Maybe 1872 Mining Law Will Finally Bite the Dust


I read recently that Interior Secretary Ken Salazar is going to make it a priority to reform the The General Mining Act of 1872.  Hey, better 137 years late than never.  This law was enacted to promote the development of public lands back when such lands were just sitting there, unused and unloved and in the mind of an expanding nation, going to waste.



What the 1872 mining law did, in fact, is make sure those lands did go to waste.  Lots of waste.



It reduced the cost of going after much-sought-after minerals.  While it saved the mining companies a bundle, it has actually cost society as a whole plenty. Mining companies descended on the lands, pulled out the minerals, and got out, leaving toxic waste behind for others to clean up.  There are now hundreds of thousands of abandoned mines.



According to Earthworks, a non-profit organization dedicated to protecting communities and the environment from the destructive impacts of mineral development, it will cost taxpayers between $32-72 billion to clean up these abandoned mines.  And taxpayers are potentially liable for billions more in cleanup costs at currently operating mines.  The Environmental Protection Agency also says that 40% of the headwaters of western U.S. watersheds have been polluted by mining.  So the mining wasn't free.  It just wasn't paid for.

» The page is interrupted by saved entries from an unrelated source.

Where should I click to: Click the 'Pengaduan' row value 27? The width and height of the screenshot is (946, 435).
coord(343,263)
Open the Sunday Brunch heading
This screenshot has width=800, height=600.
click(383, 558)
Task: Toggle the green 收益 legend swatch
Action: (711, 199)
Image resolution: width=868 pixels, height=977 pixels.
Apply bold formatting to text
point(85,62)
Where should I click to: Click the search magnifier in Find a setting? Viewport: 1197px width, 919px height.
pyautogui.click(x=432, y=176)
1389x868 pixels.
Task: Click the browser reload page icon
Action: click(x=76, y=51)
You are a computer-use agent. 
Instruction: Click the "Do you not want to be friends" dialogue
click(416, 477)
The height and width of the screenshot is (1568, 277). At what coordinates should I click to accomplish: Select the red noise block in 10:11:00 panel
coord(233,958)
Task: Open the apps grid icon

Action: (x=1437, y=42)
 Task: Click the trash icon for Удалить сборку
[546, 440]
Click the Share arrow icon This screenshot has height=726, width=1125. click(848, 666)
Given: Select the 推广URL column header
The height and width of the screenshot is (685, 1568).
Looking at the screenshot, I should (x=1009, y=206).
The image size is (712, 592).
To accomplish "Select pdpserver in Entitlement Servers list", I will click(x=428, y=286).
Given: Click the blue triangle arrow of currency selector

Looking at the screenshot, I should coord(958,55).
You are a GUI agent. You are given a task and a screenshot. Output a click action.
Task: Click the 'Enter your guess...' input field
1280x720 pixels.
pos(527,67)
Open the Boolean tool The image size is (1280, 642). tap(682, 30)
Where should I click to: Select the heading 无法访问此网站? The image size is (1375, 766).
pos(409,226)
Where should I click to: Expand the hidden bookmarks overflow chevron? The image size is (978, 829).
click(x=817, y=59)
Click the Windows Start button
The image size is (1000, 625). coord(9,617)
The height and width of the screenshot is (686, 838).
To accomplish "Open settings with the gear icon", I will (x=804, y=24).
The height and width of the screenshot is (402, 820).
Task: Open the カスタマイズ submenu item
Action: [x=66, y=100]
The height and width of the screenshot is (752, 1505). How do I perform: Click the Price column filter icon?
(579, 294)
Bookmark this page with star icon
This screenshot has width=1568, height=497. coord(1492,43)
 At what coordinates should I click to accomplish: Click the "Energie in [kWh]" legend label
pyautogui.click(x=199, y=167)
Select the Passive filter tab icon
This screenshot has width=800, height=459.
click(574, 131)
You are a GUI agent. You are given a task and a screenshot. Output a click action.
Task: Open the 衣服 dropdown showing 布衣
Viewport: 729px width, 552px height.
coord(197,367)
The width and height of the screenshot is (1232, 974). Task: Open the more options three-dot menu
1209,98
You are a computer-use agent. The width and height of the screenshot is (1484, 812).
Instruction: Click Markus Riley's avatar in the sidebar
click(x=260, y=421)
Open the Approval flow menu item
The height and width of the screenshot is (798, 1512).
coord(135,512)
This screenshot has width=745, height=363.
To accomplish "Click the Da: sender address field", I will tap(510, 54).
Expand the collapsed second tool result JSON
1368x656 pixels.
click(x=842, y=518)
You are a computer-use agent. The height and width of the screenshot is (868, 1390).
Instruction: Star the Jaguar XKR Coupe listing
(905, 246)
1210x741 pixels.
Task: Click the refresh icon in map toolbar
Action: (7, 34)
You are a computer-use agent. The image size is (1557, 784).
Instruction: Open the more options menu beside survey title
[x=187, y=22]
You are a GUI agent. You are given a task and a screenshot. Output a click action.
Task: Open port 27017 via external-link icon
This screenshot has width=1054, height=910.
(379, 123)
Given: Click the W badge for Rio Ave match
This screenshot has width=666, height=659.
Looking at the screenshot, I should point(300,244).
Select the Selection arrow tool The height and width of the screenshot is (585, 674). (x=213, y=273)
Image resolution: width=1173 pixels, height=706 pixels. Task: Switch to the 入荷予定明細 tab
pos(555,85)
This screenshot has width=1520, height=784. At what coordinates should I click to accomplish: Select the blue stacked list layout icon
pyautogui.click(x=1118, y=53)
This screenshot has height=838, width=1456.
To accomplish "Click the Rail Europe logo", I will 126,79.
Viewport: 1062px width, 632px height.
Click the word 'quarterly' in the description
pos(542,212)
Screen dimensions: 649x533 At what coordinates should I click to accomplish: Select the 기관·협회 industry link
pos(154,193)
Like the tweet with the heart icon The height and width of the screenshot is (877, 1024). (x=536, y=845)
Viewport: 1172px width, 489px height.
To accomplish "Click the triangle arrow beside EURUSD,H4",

The 1872 mining law is a classic example--perhaps the classic example--of the old way of doing business as it relates to the environment.  The costs of extracting resources and dealing with the waste are left off the balance sheet.  As such, the cost of whatever consumer product is derived from such activities does not reflect the true cost of the activity.  Instead, cost to clean up the damage (or to learn to live with the toxic residue) is spread out over society as a whole, or inflicted upon local communities who quite often don't reap the corresponding windfall for their troubles.



It may well be that we needed some (though I doubt all) of the precious minerals pulled from US soil over the past 137 years.   And we'll need more of them over the next 137 years.  But if we need them, we should pay for them.  And not just through some diffuse cost spreading mechanism.  Instead, we should implement a truer accounting process through which we demonstrate a willingness to pay the true cost of getting at those things we claim we need.  If the end consumer were faced with the actual cost of gold, silver, copper, fossil fuels, etc. etc., we might think twice about how much of it we really "need."  We might be more willing to invest in alternatives that can still meet our needs, keep people employed, and keep our public lands whole.  But as long as mining companies and other producers are allowed to treat the environment and local communities as "externalities," consumers are denied the chance to truly be cost conscious.



Let's hope the General Mining Act of 1872 mining law finally bites the dust.  Because we've eaten enough of its dust already.